### SUPPLIED ENTRIES
+++

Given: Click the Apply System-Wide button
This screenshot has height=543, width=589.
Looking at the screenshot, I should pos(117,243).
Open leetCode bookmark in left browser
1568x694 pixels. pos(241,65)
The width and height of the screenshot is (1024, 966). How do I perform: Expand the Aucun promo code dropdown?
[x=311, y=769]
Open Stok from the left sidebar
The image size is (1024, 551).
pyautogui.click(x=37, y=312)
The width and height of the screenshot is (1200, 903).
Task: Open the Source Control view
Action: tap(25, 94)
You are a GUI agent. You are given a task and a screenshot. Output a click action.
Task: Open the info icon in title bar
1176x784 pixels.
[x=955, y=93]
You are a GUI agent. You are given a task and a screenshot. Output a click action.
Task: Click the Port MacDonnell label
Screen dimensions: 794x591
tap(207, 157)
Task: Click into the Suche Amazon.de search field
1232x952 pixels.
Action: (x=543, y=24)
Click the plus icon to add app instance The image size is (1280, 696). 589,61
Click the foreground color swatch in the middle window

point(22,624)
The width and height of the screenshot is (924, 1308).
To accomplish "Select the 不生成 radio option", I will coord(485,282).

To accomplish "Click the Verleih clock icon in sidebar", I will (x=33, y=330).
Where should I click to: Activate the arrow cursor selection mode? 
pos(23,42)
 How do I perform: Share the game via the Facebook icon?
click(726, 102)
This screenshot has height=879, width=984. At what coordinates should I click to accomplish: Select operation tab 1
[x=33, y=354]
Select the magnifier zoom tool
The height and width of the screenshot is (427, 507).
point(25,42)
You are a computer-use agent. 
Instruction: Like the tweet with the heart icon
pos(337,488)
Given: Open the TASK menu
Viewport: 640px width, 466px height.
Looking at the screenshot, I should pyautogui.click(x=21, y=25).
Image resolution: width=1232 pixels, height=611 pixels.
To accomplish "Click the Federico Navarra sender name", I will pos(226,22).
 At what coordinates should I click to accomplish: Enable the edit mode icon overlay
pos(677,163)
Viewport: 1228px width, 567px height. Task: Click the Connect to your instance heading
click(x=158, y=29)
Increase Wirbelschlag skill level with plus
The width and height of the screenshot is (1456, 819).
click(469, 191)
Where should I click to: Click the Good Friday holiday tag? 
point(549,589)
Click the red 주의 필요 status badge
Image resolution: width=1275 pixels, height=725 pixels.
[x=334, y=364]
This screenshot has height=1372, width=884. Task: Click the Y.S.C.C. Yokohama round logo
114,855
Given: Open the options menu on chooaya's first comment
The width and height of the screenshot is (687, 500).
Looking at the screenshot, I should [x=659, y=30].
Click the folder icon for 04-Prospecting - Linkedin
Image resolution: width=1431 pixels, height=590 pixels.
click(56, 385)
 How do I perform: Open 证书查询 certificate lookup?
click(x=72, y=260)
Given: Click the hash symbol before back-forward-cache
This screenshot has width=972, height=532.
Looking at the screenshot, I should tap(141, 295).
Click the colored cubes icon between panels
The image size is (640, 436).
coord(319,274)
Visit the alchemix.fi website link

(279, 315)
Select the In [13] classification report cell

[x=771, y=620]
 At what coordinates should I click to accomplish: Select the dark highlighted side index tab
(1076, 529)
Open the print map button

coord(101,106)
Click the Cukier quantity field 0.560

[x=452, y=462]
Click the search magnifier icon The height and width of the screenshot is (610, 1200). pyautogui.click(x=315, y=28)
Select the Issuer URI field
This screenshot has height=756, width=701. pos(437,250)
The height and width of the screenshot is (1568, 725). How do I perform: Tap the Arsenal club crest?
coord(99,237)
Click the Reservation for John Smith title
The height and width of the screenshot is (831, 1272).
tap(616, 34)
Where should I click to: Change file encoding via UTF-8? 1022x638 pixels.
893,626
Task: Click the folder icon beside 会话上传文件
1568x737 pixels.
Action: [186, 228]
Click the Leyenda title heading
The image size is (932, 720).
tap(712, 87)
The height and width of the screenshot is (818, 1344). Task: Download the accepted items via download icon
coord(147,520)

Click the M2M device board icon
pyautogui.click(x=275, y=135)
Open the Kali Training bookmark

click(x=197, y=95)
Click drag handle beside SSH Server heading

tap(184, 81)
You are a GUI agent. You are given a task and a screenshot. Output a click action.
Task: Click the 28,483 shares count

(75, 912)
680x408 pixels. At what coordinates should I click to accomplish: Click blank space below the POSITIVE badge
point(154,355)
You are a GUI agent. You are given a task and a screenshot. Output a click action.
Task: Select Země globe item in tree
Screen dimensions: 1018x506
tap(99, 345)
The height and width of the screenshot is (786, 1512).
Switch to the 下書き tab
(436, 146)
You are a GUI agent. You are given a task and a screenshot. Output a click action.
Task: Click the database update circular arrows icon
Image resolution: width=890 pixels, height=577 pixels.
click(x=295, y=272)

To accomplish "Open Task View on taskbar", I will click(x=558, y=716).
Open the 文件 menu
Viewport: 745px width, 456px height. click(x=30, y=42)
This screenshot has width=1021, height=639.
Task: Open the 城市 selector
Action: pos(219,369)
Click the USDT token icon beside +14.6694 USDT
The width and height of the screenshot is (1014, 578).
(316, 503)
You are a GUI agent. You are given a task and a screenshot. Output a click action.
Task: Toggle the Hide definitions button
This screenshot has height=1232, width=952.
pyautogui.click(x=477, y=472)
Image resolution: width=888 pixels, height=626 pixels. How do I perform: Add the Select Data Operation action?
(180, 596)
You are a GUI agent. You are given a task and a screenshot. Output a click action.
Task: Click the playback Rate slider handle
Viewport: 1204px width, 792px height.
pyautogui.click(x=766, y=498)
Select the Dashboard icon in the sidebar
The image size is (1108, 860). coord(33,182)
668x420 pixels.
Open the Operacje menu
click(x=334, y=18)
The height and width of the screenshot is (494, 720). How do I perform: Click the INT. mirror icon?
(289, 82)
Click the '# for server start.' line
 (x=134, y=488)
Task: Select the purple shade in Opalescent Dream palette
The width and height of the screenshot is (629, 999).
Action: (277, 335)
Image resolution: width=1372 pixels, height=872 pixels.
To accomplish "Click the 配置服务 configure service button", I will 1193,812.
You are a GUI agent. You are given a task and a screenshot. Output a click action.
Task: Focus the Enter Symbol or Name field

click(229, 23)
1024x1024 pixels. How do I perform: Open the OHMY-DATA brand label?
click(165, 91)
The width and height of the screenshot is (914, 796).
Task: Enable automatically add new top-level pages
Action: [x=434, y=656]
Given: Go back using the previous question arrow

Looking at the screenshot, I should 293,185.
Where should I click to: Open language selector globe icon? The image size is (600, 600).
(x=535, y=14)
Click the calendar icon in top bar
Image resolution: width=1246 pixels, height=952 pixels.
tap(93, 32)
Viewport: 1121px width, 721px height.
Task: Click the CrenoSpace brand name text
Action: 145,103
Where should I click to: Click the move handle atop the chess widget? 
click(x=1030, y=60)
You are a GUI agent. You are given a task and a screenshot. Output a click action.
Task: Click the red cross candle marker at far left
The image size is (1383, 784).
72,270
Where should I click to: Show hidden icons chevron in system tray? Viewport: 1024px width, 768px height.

+++

### WHAT YOU WILL DO
Beginning with the line containing "Open the 文件 menu" in the material above, copy every line exactly until you have copied the line containing "Task: Select the".

### TASK OUTPUT
Open the 文件 menu
Viewport: 745px width, 456px height. click(x=30, y=42)
This screenshot has width=1021, height=639.
Task: Open the 城市 selector
Action: pos(219,369)
Click the USDT token icon beside +14.6694 USDT
The width and height of the screenshot is (1014, 578).
(316, 503)
You are a GUI agent. You are given a task and a screenshot. Output a click action.
Task: Toggle the Hide definitions button
This screenshot has height=1232, width=952.
pyautogui.click(x=477, y=472)
Image resolution: width=888 pixels, height=626 pixels. How do I perform: Add the Select Data Operation action?
(180, 596)
You are a GUI agent. You are given a task and a screenshot. Output a click action.
Task: Click the playback Rate slider handle
Viewport: 1204px width, 792px height.
pyautogui.click(x=766, y=498)
Select the Dashboard icon in the sidebar
The image size is (1108, 860). coord(33,182)
668x420 pixels.
Open the Operacje menu
click(x=334, y=18)
The height and width of the screenshot is (494, 720). How do I perform: Click the INT. mirror icon?
(289, 82)
Click the '# for server start.' line
 (x=134, y=488)
Task: Select the purple shade in Opalescent Dream palette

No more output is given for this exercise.